Sanctions on the Nigerian state would hurt the poorest and most disadvantaged people, rather than those in power. Nigerians at home and abroad are instead calling for targeted sanctions on public officials and their families. Removing visas, banning them from entering European countries, blocking them from hiding their money in places like the UK, and stopping them from making their annual health check-up trips to Europe would hit them where it hurts most.  

But others believe that any Western intervention would be pouring fuel onto the fire, not least because of the danger of reopening colonial wounds. There is also distrust. Will Western powers act in the best interest of Nigeria?

Activist Eniola Hu said on Twitter: “Their meddling ALWAYS results in exploitation. Colonialism is how we got here in the first place! Also, look how they treat black people in their countries. If they must help, they must ONLY follow OUR lead.”

I too would be apprehensive about bringing in Western countries, like some imported political messiah. However, just 60 years ago the British government was still profiting from having Nigeria as a colony and many of the issues today are a direct effect of colonisation. Knowing this, the UK cannot stand by and watch this travesty unfold.

Meanwhile, there is still silence from President Buhari who is yet to address the nation in the wake of these killings. Lagos governor Sanyo-Olu said in his televised speech on Tuesday that “forces beyond our direct control” were responsible for the events that took place at Lekki tollgate. Take from that what you will.

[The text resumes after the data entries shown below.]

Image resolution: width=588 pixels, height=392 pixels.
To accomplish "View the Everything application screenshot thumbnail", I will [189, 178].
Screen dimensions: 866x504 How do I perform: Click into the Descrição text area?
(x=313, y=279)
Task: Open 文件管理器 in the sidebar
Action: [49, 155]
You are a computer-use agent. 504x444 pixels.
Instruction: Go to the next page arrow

However, Nigerians have had enough. A society that is afflicted by a lack of opportunity, brain drain, inadequate healthcare, lack of constant electricity, and police brutality was always a ticking time bomb. Nigerians have had enough of a society that seeks to suppress and waste their talents and skills. They have had enough of silent, ageing kingmakers who move in the shadows, lining their own pockets at the expense of millions of citizens.  

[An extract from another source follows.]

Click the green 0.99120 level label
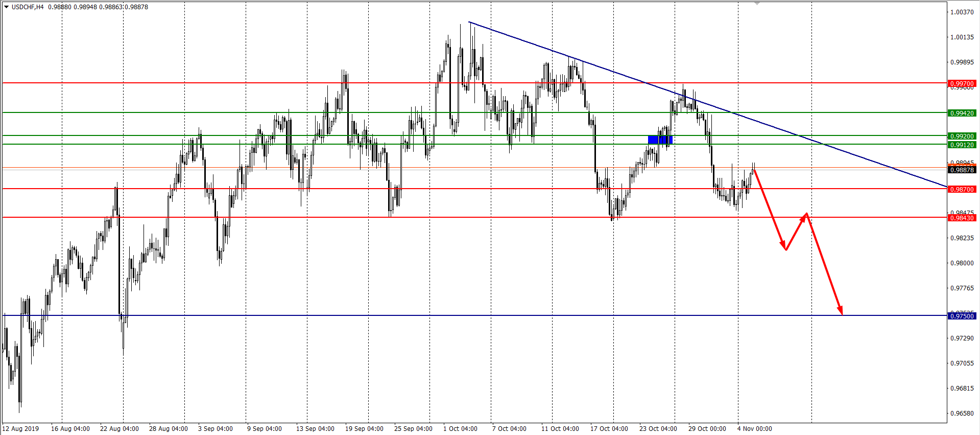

A toxic mix of resigning in despair to the status quo and a deep cultural belief of respecting one’s elders has until now prevented young Nigerians to believe they could change the course of the country they so love. However, what we are witnessing is a Nigerian government wholly unprepared for battle with a generation that is more stubborn and focused on change than the last. This generation of young Nigerians is fed up of being fed up. They are equipped with technology and social media, which helps to mobilise quickly, and now, after the Lekki massacre, they feel they have nothing to lose.

The same old political tricks of saying nothing, doing nothing or outright lying and denying fatalities of Nigerian citizens simply will not wash in an age where everything is recorded on a phone.

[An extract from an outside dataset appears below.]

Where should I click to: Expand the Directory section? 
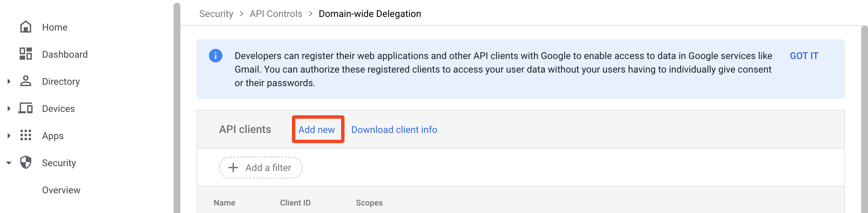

The lives lost at Lekki tollgate cannot be in vain. Too much has happened for young Nigerians to turn back now. Diasporans may feel helpless but there is much they can do to support by donating towards grassroots projects, such as Feminist Coalition, which has provided food and medical aid for protestors.

Despite celebrities like Beyonce, Naomi Campbell, John Boyega and Anthony Joshua lending their voices to the movement, the muted coverage of this story in the Western media is worrying and suggests that traditional gatekeepers of the media cannot be relied upon to create greater awareness. The Nigerian diaspora helping to keep the conversation alive on social media is imperative. Already we have seen protests outside of Nigeria in London, Toronto, Paris and Melbourne.

Flags once used in peaceful protest at Lekki tollgate were then used as makeshift bandages to stem the blood flow of those who had been shot. A blood-stained Nigerian flag has now become a symbol of the ramped-up #EndSars protests. This may be the beginning of a revolution or the painful birth of a new nation.  

Either way, Nigeria, it is now or never.